> **PROBLEM REQUIREMENTS**
Within this material, find every line where the string "Facebook" appears, and copy it out.

··········

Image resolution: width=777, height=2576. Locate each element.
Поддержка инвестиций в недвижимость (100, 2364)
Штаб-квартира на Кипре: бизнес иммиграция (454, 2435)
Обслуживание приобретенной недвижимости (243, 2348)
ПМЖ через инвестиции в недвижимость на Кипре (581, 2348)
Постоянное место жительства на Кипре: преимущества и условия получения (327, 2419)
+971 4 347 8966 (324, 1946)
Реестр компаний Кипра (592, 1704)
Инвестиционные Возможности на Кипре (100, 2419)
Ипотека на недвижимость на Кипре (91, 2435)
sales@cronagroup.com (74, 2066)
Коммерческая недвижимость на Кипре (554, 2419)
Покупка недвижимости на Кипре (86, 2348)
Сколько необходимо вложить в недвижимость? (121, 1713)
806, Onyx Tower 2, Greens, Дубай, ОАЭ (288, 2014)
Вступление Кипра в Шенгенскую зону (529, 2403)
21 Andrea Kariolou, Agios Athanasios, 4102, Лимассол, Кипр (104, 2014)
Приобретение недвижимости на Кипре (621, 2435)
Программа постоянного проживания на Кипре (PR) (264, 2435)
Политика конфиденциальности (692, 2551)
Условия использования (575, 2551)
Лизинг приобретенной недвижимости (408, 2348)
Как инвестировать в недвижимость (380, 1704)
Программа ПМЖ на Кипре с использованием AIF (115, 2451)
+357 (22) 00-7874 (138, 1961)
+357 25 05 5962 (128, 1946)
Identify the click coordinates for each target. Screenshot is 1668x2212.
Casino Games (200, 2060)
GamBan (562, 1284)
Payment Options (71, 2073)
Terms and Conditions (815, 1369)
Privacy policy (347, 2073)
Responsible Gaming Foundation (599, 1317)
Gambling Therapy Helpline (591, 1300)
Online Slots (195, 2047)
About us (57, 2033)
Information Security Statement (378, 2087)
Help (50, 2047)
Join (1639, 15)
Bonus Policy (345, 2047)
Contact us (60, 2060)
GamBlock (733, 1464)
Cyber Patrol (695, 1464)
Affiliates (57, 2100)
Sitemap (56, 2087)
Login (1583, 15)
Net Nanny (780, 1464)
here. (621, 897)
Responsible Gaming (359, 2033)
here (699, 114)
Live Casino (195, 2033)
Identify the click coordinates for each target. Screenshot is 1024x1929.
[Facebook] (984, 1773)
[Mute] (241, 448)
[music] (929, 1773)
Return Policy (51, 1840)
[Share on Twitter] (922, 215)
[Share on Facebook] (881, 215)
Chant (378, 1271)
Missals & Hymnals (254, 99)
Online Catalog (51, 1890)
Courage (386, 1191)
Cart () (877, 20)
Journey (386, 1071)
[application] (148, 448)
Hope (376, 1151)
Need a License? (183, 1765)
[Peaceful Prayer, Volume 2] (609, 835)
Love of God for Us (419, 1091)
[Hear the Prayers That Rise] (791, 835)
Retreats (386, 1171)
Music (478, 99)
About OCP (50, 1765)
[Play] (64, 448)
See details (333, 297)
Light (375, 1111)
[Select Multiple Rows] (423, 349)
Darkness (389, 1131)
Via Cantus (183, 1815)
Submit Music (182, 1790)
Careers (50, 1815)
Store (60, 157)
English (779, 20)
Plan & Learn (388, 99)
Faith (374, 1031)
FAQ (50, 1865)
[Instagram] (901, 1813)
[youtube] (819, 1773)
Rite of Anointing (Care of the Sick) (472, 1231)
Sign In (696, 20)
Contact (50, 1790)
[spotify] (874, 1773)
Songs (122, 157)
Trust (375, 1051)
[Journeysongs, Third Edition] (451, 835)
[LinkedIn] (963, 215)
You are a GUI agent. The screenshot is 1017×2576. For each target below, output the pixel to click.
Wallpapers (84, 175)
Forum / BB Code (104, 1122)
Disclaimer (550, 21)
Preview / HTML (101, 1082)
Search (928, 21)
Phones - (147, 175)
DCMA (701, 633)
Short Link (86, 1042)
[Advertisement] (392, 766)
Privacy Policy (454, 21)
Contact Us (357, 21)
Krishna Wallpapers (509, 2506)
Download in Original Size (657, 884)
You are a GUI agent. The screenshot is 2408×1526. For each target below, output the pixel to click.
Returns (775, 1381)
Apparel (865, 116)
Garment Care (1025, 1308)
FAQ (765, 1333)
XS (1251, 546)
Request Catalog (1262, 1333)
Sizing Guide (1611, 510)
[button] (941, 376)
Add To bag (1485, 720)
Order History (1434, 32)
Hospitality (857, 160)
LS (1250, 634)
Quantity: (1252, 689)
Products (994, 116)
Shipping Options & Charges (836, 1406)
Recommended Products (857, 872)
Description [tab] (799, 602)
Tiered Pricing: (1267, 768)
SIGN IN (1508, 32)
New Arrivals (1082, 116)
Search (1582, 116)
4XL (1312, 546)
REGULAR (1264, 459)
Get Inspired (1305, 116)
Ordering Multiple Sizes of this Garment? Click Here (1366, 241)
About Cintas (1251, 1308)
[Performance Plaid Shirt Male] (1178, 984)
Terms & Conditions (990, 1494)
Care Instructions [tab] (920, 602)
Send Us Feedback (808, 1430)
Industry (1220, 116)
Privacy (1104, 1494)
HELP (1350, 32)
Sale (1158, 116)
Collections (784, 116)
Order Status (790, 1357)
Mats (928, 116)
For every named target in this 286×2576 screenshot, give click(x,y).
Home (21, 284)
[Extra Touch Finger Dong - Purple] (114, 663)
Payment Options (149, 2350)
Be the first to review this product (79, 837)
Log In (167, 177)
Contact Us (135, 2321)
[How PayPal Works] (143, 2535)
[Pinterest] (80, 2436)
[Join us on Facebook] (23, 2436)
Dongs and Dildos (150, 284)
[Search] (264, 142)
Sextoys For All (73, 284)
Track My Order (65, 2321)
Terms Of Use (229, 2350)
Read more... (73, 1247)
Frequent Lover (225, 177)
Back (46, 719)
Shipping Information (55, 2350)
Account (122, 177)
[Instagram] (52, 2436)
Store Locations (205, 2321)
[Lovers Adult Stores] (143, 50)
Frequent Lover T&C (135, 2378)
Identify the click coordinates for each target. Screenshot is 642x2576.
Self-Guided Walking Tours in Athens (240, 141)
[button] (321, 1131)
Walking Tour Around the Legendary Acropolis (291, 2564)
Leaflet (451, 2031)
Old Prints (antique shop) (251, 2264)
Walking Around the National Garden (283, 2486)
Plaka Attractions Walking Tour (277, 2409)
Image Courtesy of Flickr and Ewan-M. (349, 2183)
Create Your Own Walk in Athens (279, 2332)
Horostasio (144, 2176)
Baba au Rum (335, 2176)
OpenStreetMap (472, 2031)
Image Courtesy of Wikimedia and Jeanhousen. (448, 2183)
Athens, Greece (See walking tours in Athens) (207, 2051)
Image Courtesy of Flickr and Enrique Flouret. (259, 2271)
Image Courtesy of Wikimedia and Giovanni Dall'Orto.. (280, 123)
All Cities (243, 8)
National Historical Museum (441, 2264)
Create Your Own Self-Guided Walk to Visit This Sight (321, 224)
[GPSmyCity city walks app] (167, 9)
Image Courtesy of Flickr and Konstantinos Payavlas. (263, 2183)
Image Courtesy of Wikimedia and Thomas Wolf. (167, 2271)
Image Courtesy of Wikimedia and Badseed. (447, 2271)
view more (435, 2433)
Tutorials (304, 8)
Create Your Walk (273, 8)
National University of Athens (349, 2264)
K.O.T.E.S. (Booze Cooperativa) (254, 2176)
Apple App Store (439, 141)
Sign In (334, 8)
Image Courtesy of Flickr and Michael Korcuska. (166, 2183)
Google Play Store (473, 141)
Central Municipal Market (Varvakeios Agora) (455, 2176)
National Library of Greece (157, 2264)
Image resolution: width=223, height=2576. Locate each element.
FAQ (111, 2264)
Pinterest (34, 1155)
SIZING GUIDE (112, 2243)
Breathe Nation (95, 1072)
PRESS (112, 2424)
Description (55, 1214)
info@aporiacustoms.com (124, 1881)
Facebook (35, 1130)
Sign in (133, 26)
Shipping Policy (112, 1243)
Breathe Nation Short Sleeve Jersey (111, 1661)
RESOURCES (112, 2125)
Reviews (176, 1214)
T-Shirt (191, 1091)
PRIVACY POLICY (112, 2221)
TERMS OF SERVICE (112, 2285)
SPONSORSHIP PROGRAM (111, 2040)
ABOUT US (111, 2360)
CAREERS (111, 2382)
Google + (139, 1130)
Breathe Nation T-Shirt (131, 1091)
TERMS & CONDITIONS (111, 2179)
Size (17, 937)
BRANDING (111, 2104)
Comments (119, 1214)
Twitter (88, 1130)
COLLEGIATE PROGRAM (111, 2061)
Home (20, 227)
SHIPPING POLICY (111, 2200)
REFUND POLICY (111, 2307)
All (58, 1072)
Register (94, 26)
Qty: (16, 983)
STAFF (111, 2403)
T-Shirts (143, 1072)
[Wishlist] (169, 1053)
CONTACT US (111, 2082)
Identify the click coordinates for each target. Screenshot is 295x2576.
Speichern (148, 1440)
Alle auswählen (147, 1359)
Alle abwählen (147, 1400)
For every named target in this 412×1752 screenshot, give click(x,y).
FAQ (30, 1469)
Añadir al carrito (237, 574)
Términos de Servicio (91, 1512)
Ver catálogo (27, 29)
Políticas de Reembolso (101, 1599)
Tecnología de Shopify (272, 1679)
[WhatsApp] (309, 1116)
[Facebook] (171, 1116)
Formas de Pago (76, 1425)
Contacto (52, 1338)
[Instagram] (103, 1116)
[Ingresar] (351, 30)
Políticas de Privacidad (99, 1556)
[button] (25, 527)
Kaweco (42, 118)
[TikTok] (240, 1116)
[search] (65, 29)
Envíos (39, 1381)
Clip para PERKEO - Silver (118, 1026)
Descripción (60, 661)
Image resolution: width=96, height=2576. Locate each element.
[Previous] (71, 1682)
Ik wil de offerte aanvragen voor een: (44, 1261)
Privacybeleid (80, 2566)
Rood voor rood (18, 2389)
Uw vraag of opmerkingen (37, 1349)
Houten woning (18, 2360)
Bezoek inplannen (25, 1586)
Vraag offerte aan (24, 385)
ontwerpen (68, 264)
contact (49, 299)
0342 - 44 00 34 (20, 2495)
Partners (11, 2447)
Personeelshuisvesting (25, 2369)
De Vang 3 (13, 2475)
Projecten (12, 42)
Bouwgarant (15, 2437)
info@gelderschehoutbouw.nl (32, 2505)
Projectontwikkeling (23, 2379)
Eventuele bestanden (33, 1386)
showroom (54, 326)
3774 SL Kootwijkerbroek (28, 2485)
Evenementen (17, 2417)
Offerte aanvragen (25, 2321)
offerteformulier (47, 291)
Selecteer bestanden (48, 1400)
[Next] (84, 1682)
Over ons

··········

> **ANSWER TO THIS PROBLEM**
[Facebook] (984, 1773)
[Share on Facebook] (881, 215)
[Join us on Facebook] (23, 2436)
Facebook (35, 1130)
[Facebook] (171, 1116)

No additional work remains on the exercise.